**ABOUT THIS EXERCISE**
Find the string "agent" in the entries and copy each line that has it.

**INFORMATION SHOWN**
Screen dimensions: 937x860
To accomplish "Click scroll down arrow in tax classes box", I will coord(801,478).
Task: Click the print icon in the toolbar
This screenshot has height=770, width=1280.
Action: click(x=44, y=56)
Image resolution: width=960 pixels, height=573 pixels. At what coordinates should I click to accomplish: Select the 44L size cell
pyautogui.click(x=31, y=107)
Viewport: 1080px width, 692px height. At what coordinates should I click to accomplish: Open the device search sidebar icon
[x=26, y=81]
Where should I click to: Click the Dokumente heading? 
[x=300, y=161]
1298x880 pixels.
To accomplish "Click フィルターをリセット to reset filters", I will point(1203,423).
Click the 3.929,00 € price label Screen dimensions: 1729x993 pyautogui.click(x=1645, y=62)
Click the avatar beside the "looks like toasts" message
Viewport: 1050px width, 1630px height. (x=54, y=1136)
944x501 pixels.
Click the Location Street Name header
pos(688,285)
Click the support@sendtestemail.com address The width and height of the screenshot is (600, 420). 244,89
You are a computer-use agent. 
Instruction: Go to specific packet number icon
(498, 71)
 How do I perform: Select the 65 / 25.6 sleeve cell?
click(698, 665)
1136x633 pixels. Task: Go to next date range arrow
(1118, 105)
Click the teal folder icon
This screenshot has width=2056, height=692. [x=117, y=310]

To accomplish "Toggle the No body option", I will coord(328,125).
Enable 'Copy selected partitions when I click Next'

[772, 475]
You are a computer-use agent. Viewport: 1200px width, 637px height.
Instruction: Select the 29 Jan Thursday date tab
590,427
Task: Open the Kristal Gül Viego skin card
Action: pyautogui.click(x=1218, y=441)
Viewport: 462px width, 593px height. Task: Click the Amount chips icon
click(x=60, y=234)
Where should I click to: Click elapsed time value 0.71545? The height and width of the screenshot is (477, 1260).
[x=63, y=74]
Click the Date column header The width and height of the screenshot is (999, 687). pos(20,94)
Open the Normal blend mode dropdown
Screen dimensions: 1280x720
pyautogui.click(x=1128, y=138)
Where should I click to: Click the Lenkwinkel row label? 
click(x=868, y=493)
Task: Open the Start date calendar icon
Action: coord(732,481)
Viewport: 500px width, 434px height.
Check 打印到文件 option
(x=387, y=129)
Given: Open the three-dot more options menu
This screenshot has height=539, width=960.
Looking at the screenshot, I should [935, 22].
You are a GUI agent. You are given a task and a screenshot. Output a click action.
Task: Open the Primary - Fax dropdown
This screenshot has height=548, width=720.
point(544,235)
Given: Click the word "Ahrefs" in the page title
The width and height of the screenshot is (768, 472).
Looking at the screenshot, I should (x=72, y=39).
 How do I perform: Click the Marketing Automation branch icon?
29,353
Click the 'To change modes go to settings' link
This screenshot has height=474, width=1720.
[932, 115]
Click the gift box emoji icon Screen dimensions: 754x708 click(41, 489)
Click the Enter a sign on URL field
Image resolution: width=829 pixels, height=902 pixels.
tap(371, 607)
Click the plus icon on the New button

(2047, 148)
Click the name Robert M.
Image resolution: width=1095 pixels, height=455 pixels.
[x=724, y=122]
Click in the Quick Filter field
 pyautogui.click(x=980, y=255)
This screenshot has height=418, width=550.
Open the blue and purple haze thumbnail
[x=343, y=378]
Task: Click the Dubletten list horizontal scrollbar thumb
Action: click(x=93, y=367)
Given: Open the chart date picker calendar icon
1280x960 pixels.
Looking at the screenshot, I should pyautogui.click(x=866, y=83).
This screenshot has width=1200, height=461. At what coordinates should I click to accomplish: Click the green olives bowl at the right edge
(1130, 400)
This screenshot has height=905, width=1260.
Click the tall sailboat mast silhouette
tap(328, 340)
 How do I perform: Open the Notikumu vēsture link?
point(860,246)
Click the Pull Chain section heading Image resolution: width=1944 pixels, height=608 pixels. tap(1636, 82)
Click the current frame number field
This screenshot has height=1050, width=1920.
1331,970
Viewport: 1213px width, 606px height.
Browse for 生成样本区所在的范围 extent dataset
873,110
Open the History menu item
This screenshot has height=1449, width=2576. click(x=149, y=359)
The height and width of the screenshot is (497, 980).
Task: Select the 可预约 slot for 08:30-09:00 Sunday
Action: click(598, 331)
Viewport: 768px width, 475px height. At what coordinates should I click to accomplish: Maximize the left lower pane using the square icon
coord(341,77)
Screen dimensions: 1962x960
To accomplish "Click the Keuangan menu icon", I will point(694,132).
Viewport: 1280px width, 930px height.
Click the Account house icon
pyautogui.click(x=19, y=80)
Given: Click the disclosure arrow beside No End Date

**ANSWER SPACE**
You are a computer-use agent. 
You are a computer-use agent. Viewport: 1200px width, 637px height.
You are a GUI agent. You are given a task and a screenshot. Output a click action.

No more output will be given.